Tattooed cyclists bark profanities and flip him the bird as they cruise
through the intersection. One man ducks into an alcove to light a crack
pipe. Neighbors making their way home from work roll their eyes.
By now, denizens of the Pilsen neighborhood are accustomed to seeing
Teesdale's crew of evangelists from Garfield Ridge Baptist Church at the
intersection every week, oblivious to the weather and undaunted by the
hostility.
If only one person stops to talk to someone on his team, he
said, it's the only affirmation he needs.
Teesdale won additional
affirmation last month from a federal judge who ruled that police
violated his First Amendment rights by arresting him for preaching at
the St. Symphorosa Family Festival, an annual festival sponsored by a
Catholic church.
The church had a permit to use the streets
surrounding the parish, but U.S. District Judge William Hart ruled that
those streets were public and that Teesdale had a right to be there,
under certain ground rules.
He also ordered the city to pay Teesdale's
legal expenses.
Troubled by the language in the ruling, the city
plans to file a motion for Hart to reconsider his ruling and rejects any
notion that it has implications beyond Teesdale, since the city has no
policy against street preaching.
For Teesdale, the ruling renews
his faith and his mission to fulfill what he believes to be a biblical
mandate: sharing the gospel beyond the four walls of the church and
introducing it in the public square.
"We're trying to be true to
the Bible," said Teesdale, 59. "Christianity was a very public ministry.

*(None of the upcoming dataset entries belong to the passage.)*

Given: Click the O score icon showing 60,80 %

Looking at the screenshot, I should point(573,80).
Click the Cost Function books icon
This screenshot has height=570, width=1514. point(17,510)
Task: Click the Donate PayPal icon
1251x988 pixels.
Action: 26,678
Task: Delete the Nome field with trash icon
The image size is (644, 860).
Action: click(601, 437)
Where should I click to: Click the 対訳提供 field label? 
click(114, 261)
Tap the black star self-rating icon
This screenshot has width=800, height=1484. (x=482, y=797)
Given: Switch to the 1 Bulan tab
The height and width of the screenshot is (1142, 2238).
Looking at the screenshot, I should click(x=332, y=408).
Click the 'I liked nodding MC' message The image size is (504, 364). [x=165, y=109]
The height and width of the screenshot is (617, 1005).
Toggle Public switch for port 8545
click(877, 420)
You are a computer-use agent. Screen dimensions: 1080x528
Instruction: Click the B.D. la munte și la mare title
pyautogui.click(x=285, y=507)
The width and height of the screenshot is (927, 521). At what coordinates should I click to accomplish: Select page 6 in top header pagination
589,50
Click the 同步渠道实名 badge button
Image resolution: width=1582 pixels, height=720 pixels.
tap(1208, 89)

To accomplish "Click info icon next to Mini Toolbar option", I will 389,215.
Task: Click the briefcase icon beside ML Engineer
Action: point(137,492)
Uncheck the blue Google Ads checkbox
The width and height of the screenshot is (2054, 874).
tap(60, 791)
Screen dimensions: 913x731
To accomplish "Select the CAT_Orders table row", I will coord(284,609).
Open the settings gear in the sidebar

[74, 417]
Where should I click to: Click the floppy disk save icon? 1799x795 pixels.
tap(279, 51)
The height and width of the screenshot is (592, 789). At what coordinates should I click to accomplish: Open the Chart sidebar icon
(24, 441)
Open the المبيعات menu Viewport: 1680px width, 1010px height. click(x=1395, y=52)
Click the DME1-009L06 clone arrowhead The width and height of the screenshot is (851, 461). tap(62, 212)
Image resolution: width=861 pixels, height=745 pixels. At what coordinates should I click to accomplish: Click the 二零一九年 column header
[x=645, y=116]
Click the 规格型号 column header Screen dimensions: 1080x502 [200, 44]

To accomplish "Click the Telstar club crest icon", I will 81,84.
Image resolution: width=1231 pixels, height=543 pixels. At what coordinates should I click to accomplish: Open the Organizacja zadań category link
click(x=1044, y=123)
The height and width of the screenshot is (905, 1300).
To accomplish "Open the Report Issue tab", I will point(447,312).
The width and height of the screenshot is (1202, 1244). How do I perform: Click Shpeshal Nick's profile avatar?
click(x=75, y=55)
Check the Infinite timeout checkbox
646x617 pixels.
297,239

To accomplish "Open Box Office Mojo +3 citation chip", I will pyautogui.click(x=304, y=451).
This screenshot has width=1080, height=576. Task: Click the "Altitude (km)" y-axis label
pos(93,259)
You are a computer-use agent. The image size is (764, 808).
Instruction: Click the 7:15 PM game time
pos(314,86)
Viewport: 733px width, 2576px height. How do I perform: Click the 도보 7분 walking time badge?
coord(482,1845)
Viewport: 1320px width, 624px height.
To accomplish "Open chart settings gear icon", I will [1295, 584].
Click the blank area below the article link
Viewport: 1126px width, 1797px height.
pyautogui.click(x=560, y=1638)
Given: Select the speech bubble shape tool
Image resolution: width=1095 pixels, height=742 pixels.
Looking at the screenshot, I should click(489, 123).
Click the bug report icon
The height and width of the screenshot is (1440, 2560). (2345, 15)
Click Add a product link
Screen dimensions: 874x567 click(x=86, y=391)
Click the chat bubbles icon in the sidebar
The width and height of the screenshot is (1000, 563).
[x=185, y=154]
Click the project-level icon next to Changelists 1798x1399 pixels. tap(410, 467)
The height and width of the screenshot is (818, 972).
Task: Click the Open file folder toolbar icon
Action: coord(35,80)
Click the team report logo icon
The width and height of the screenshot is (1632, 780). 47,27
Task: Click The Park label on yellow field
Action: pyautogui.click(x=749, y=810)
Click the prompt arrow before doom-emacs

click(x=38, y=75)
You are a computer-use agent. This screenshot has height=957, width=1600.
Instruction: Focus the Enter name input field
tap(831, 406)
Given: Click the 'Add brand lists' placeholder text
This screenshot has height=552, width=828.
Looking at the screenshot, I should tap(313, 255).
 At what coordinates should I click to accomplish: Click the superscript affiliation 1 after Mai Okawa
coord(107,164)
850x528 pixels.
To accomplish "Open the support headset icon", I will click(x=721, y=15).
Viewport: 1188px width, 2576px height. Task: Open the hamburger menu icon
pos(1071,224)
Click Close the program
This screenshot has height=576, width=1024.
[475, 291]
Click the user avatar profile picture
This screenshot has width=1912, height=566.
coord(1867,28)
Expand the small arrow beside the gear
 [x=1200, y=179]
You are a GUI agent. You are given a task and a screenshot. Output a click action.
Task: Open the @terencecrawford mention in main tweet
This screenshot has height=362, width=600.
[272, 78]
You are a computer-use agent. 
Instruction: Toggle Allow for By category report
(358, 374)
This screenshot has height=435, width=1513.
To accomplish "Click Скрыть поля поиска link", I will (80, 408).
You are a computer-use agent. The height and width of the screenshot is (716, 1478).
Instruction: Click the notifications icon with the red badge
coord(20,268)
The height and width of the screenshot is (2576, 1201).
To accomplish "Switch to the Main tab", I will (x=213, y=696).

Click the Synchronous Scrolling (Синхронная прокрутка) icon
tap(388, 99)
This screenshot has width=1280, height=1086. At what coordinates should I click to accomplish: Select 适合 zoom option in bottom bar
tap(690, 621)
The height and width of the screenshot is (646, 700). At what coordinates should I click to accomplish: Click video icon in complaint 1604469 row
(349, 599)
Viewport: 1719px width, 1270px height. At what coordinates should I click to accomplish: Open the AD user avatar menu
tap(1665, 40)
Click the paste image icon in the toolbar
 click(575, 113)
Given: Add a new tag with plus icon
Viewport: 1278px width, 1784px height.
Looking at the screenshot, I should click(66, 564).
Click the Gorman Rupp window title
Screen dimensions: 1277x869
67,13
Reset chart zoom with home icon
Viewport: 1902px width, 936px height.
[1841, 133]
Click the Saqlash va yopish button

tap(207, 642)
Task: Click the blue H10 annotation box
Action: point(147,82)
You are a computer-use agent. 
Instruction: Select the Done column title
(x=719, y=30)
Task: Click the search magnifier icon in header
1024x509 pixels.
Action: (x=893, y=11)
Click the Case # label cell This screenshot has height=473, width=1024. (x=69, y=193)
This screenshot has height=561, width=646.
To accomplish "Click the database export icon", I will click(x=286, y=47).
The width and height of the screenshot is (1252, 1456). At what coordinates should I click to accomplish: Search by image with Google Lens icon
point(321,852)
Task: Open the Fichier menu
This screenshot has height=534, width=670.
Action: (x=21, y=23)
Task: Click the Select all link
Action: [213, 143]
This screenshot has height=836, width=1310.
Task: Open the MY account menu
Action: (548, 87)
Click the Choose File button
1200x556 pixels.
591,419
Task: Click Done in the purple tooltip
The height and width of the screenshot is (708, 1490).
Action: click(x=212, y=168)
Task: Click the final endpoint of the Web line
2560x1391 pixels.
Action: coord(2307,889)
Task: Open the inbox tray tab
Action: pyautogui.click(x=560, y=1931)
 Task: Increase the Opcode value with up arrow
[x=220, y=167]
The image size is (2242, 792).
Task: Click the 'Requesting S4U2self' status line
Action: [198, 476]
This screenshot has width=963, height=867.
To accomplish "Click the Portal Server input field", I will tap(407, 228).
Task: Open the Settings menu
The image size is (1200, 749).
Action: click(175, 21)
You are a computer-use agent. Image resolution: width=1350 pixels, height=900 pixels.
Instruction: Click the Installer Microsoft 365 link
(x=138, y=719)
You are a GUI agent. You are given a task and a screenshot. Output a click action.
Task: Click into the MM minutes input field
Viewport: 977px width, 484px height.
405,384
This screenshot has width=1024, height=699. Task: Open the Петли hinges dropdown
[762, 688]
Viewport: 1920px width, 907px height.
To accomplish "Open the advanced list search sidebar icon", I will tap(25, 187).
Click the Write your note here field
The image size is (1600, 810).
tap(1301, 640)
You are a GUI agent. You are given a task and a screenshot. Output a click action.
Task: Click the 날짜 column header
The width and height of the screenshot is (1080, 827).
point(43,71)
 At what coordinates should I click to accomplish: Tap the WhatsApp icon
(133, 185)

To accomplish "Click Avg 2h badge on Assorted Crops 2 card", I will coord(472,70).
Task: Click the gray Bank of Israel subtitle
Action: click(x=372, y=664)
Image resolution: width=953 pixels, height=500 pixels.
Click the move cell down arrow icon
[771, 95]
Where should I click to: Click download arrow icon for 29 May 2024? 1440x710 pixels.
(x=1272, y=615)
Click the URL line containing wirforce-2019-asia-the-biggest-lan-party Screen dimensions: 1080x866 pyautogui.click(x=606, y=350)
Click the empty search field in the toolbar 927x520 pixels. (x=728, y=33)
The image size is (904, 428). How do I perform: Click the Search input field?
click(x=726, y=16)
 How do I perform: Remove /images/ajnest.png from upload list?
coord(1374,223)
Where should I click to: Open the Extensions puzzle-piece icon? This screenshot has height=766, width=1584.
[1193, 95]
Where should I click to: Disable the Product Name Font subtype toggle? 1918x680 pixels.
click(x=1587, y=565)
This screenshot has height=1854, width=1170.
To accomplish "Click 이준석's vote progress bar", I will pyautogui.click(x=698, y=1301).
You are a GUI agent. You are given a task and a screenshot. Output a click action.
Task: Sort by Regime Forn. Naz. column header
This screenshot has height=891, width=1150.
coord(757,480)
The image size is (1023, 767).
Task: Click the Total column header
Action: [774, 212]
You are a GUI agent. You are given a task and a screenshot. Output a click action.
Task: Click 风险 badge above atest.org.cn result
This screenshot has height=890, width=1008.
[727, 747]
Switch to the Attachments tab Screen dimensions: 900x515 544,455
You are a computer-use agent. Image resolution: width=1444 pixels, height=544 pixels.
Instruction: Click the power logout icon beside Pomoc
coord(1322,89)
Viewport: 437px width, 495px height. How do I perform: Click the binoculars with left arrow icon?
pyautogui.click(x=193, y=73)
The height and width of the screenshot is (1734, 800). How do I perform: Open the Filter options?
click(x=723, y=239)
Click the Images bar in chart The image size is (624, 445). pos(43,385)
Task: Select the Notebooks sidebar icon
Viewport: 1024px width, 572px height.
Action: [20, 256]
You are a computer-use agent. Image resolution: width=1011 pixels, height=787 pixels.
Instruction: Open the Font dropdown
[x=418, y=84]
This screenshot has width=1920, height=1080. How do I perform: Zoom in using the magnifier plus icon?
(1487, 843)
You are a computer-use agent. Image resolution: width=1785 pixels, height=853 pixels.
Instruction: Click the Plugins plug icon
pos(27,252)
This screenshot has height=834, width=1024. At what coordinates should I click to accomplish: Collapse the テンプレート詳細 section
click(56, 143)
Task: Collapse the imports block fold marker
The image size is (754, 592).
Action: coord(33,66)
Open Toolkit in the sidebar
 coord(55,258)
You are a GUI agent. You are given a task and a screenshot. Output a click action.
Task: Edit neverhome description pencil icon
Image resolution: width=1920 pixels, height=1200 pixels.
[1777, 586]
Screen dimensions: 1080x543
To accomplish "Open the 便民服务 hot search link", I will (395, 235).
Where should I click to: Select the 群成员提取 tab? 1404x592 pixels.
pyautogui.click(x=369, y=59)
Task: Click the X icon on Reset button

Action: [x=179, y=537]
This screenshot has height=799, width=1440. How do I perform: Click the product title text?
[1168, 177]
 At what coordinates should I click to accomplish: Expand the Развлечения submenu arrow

Paul first preached publicly. Jesus preached publicly. John the Baptist
preached publicly."
Yet some observers, while acknowledging
Teesdale's constitutional rights, believe his street sermons are
judgmental and mean-spirited.
In addition to condemning Catholicism, he
preaches about the sin of homosexuality outside WRTE, a Latino public
radio station, during the hours it broadcasts "Q Phonic," a
Friday-evening show about gay youth issues.
"I guess it's his
right, but it's an attack on the safe space we're trying to create for
our youth," said Salvador Munoz, 22, a WRTE volunteer who passes
Teesdale when he leaves the station on Fridays.
Teesdale said he
has been unfairly maligned and compared with members of Westboro Baptist
Church, the tiny Kansas congregation known for mounting anti-gay
demonstrations outside the funerals of fallen soldiers.
The U.S. Supreme
Court ruled Westboro had a right to protest, even if the group's
message was regarded as offensive. Westboro perhaps is best known for
the gay epithets on the church's "God hates" placards.
Teesdale
said he agrees with some of what Westboro says but said he doesn't agree
with their word choices and some of the venues they choose. For
example, he said, he prefers biblical terms such as "sodomites" and
"reprobates" to describe homosexuals.
"That's what God calls them," he said. "You can have the right message
and so smear the testimony you can really do more harm than good."
Raised as a Lutheran,
Teesdale became a Baptist when a colleague at Kraft Foods challenged
him to explain his beliefs and encouraged him to read the Bible.
"I always felt like there was more to Christianity than what I was
practicing," he said. "I went to church, but I never really understood
the gospel.
He left Kraft in 1990 and attended the seminary at
Fairhaven Baptist College in Chesterton, Ind., returning to Chicago in
1997. He took over Garfield Ridge Baptist Church in 2008.
When
he's not preaching in church or on the streets, he works full time
checking baggage at O'Hare International Airport for the U.S. Department
of Homeland Security.
He became a street preacher when someone
challenged his commitment to the New Testament, which instructs
Christians to proclaim their beliefs to the world and gives many
examples of Jesus and his apostles doing just that.
"It's one
thing to prepare a message in the confines of your study," Teesdale
said, "but to be on the street and speak extemporaneously … If you take
it to the street, you put it right on your sleeve. It makes me know my
Bible better."
It takes courage to communicate the gospel beyond the comfort zone of a church, said the Rev. Chris Schroeder, a graduate of Moody Institute and president of the Ezekiel Project, a Michigan-based ministry that teaches open-air evangelism.
Few preachers want to share their message with an indifferent or hostile audience.